The College of Family Physicians of Canada released a survey Thursday that estimates 14 per cent of Canadians, or about five million people, do not have a family doctor. The college wants the federal and provincial governments to cut that number to five per cent by 2012 - not just as a national average, but as a minimum in every community across the country.
"The college ... wants each Canadian to have his or her own doctor, but we cannot do it alone," said Dr. Ruth Wilson, the group's president-elect.
Governments could address a nationwide shortage of family physicians by making the profession more attractive to young medical school graduates, Wilson and her colleagues suggested.
The college is calling for enhanced residency programs at the country's 17 medical schools to boost the proportion of medical students who choose family practice. It also wants increased fees and salaries for family doctors to bring them closer to specialists, who take in 25 to 33 per cent more money on average.
"Each of the goals we've outlined today will require a significant commitment," said college CEO Dr. Calvin Gutkin, who could not put a price tag on the demands.
The college argues that having more family doctors would ease the load on emergency rooms and save hospitals money.
"When (people) can't find a family doctor, many turn to emergency rooms or walk-in clinics," Wilson said.
"Accessing primary care through an emergency room not only frustrates people who wait longer for care, but also has a negative impact on the capacity of emergency rooms to care for those who are more critically ill, and greatly increases the cost of providing that care."
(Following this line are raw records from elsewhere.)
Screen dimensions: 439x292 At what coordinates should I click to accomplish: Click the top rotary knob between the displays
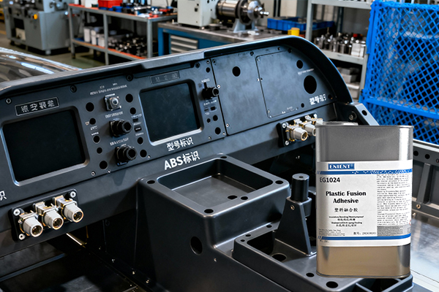[x=113, y=103]
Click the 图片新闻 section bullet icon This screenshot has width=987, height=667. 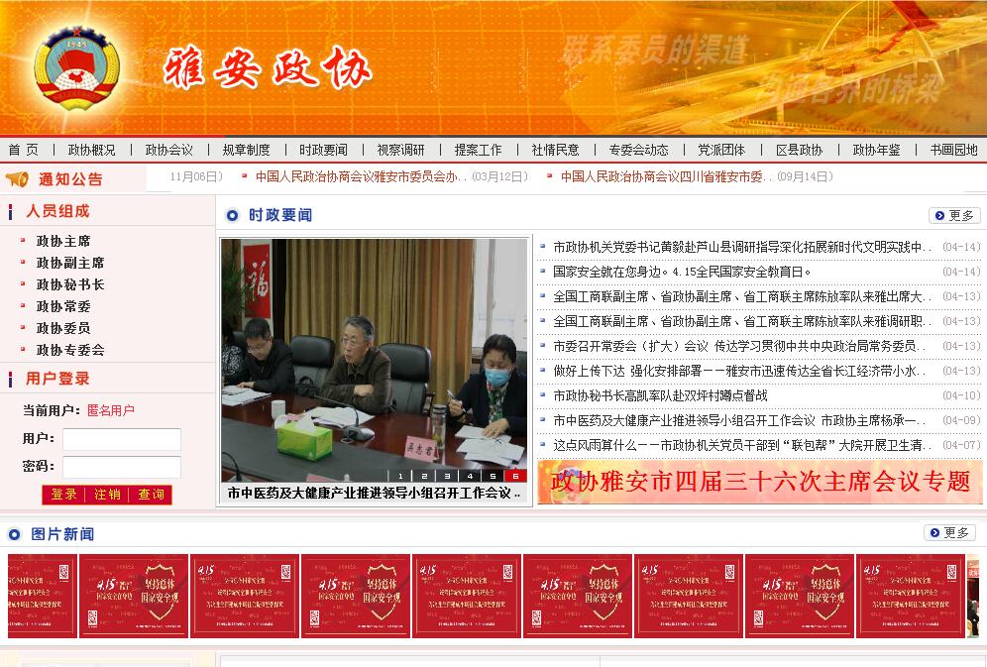tap(14, 534)
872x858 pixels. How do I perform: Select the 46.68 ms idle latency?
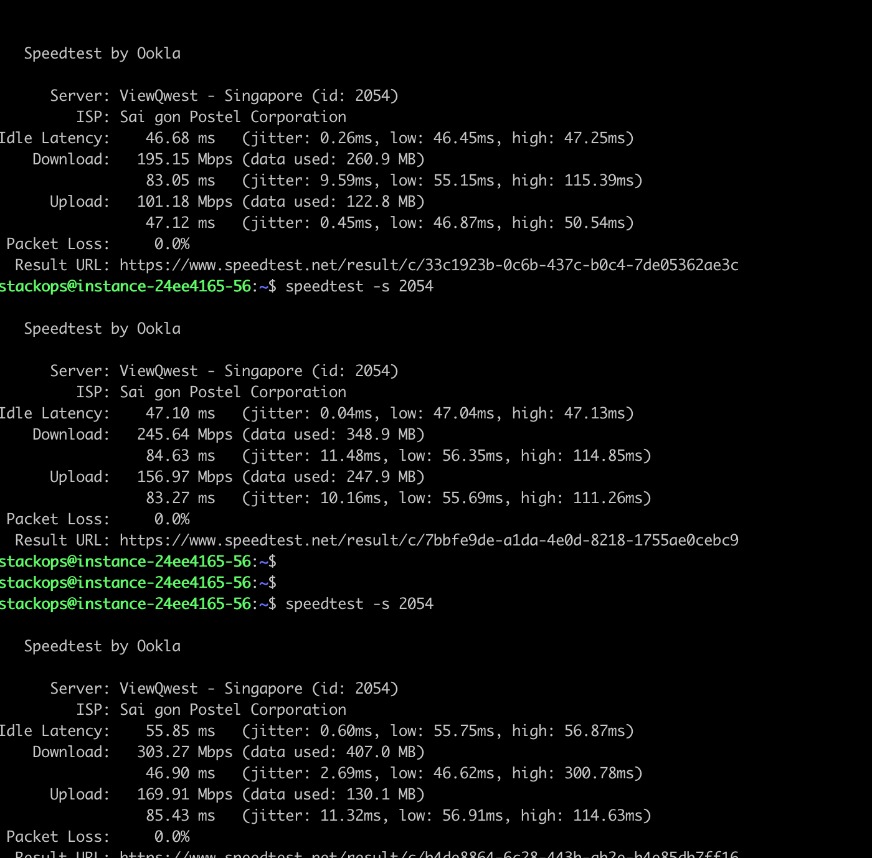pos(180,138)
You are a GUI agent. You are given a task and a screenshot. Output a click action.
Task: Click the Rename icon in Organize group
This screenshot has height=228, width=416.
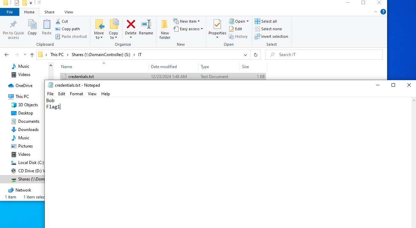[x=146, y=25]
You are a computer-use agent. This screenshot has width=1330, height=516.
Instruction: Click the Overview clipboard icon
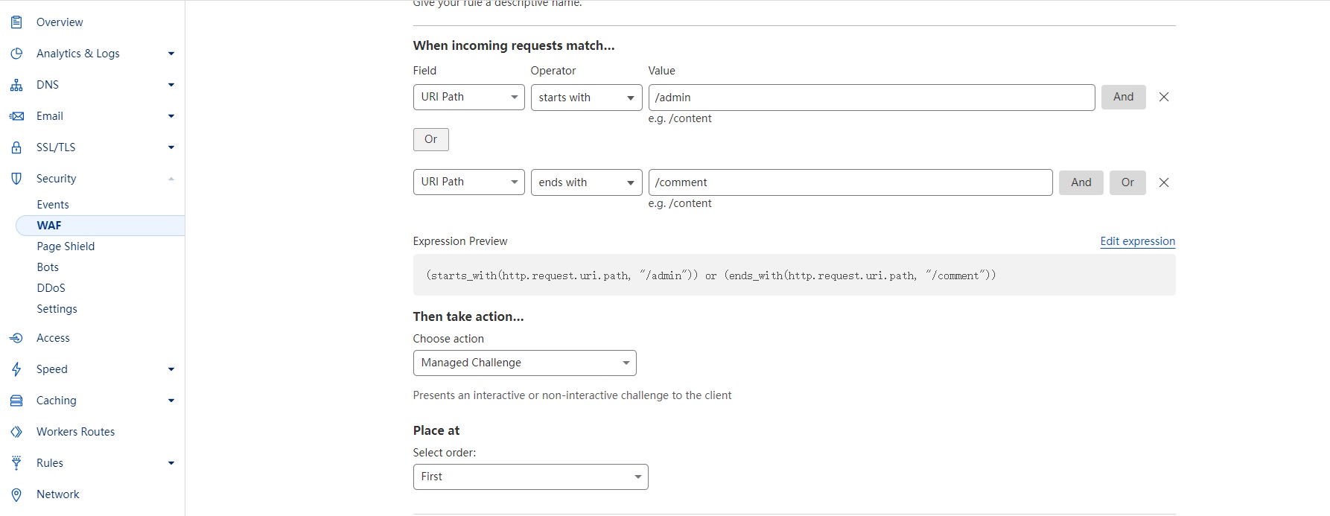pos(16,22)
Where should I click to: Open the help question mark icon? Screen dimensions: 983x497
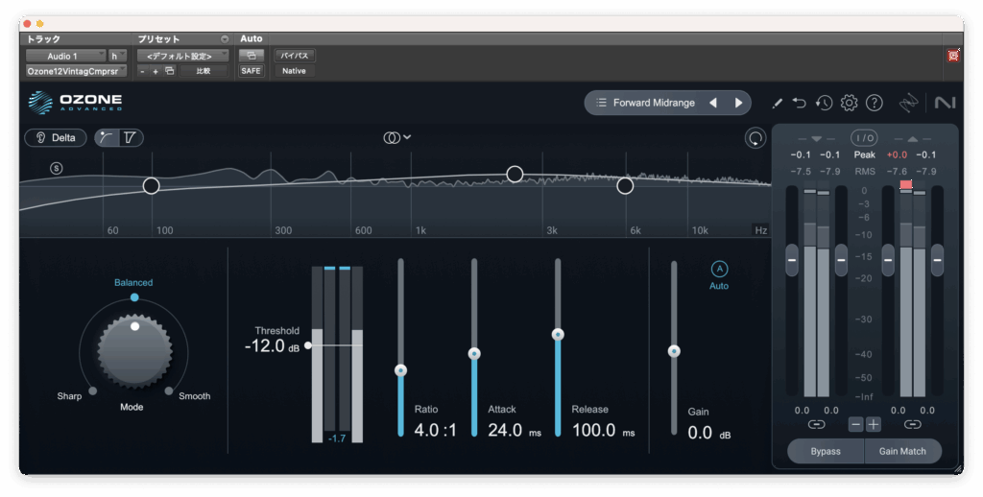(x=874, y=103)
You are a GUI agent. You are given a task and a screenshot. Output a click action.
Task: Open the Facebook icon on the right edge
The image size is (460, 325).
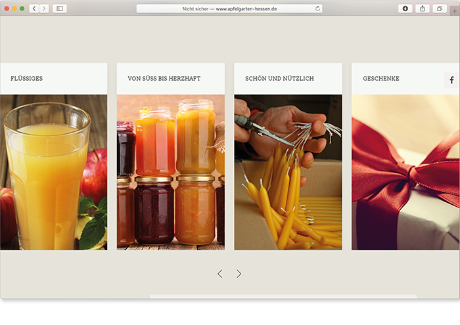click(x=451, y=80)
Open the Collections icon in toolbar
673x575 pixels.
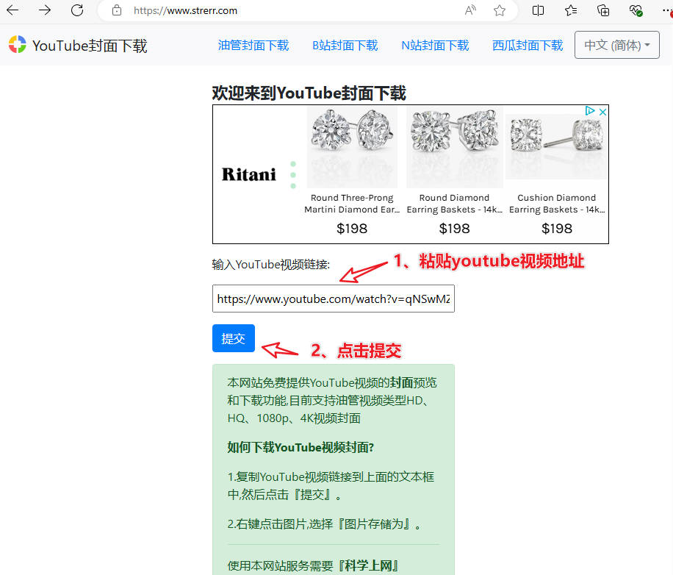(x=603, y=10)
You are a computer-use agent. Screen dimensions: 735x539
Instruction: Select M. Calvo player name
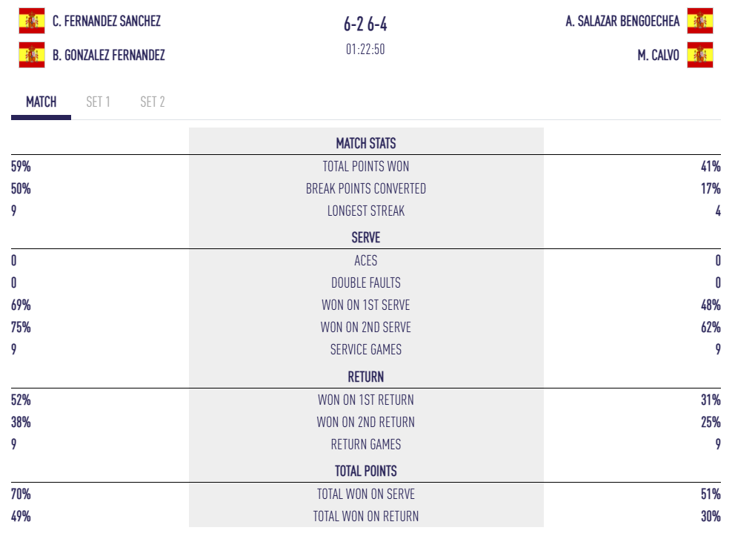point(658,55)
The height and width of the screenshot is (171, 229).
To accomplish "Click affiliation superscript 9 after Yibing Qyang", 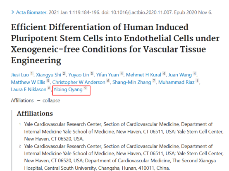I will click(x=85, y=88).
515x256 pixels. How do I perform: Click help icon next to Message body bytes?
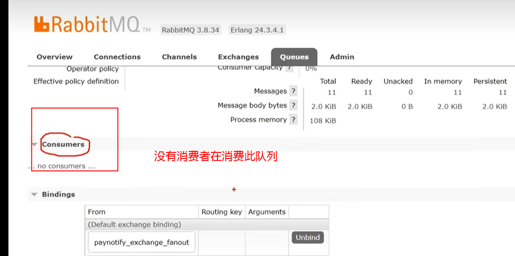click(x=293, y=105)
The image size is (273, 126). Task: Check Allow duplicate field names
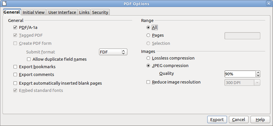pyautogui.click(x=29, y=60)
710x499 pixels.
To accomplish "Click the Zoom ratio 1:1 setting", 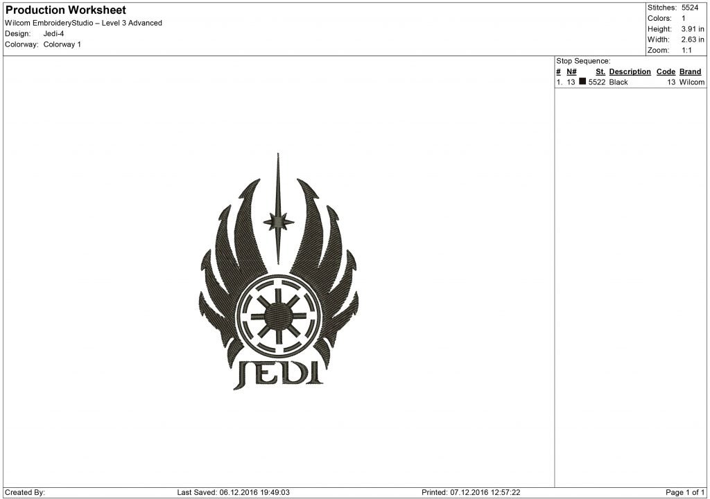I will pyautogui.click(x=688, y=49).
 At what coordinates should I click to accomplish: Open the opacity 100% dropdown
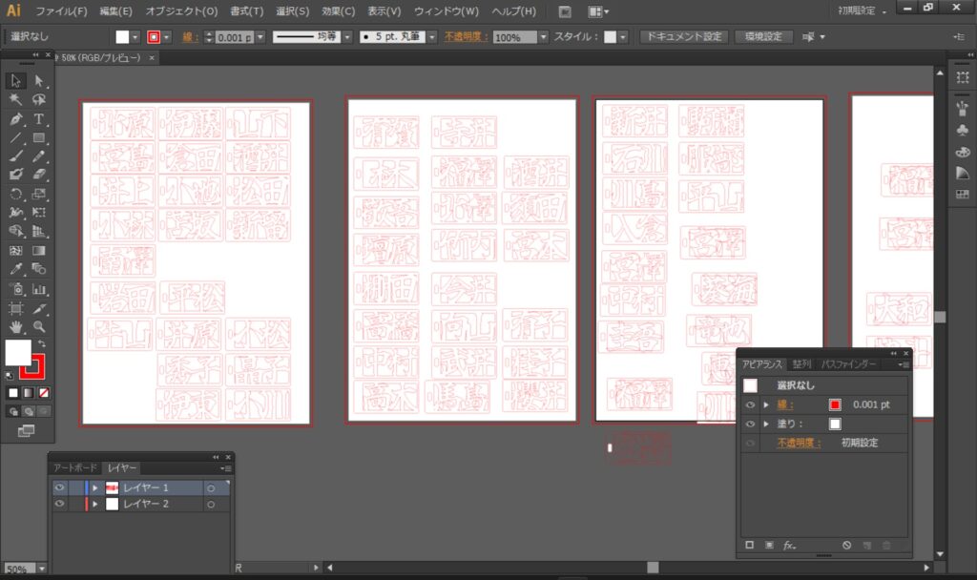coord(543,37)
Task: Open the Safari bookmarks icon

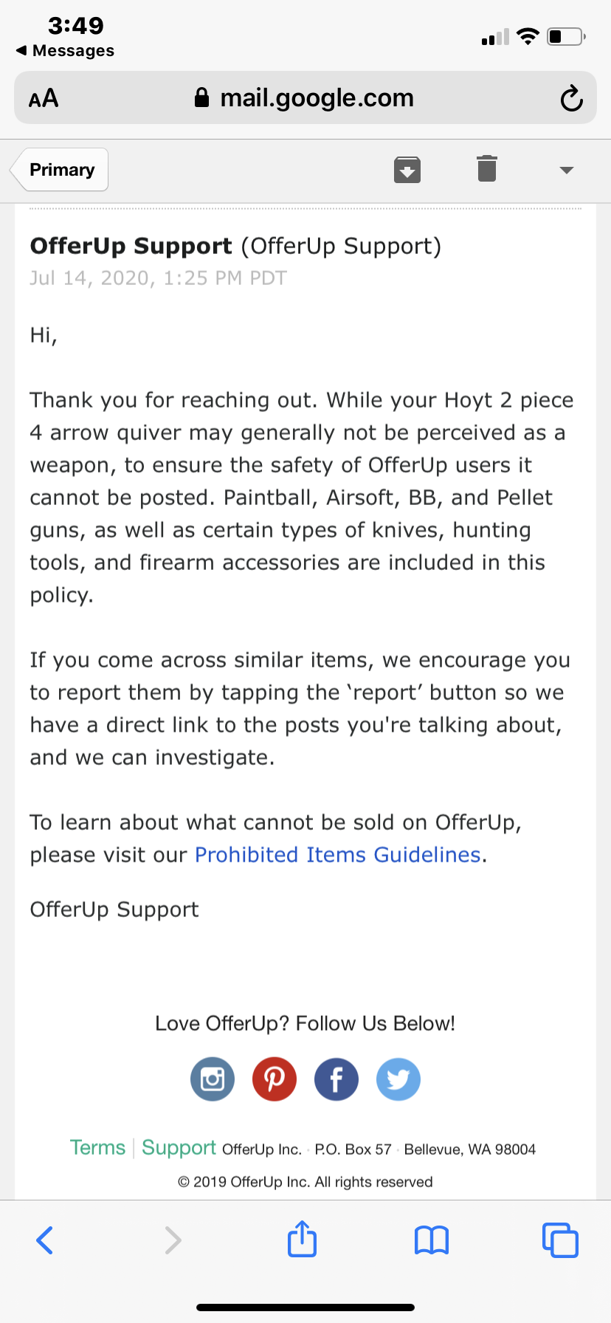Action: [432, 1240]
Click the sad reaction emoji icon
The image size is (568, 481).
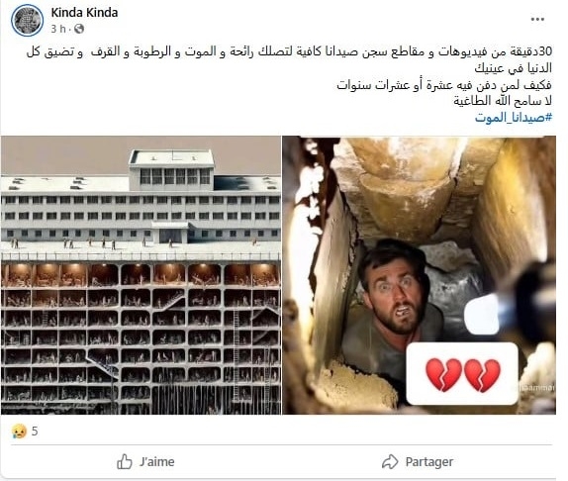19,431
Manitoba Health Minister Theresa Oswald lauded the college's goal of a family doctor for everyone, but did not make any commitments.
"I think I would call it optimistic and encouraging, and it's one we should be striving for all the time," she said. "We are on the eve of negotiations with the Manitoba Medical Association, and it wouldn't be appropriate nor sensible to engage in those kind of negotiations in the media."
Like all provinces, Manitoba has already seen its health-care spending skyrocket. The annual health budget has jumped to $3.9 billion from $2.7 billion in the last five years.
In Alberta, which has also wrestled with a burgeoning health-care bill, Health Minister Dave Hancock said there is "some validity" to what the doctors are saying.
"Basically, your family doctors are doing the same work that they've always done. Technology hasn't enhanced that as much as it has for some of the specialities," said Hancock.
"In the meantime, their costs are going up and they can't increase their wages because, of course, we set the fees."
Hancock said Alberta has taken action to deal with some of these issues by setting up primary care networks that employ teams of doctors and other health professionals to streamline treatment for patients.
The college contracted Harris-Decima to survey 2,014 Canadian adults between Aug. 22 and Sept. 4. Fourteen per cent of respondents said they were without a family doctor. Six per cent said they had tried to get one but were unable to.
The results are considered accurate within 2.2 percentage points, 19 times out of 20.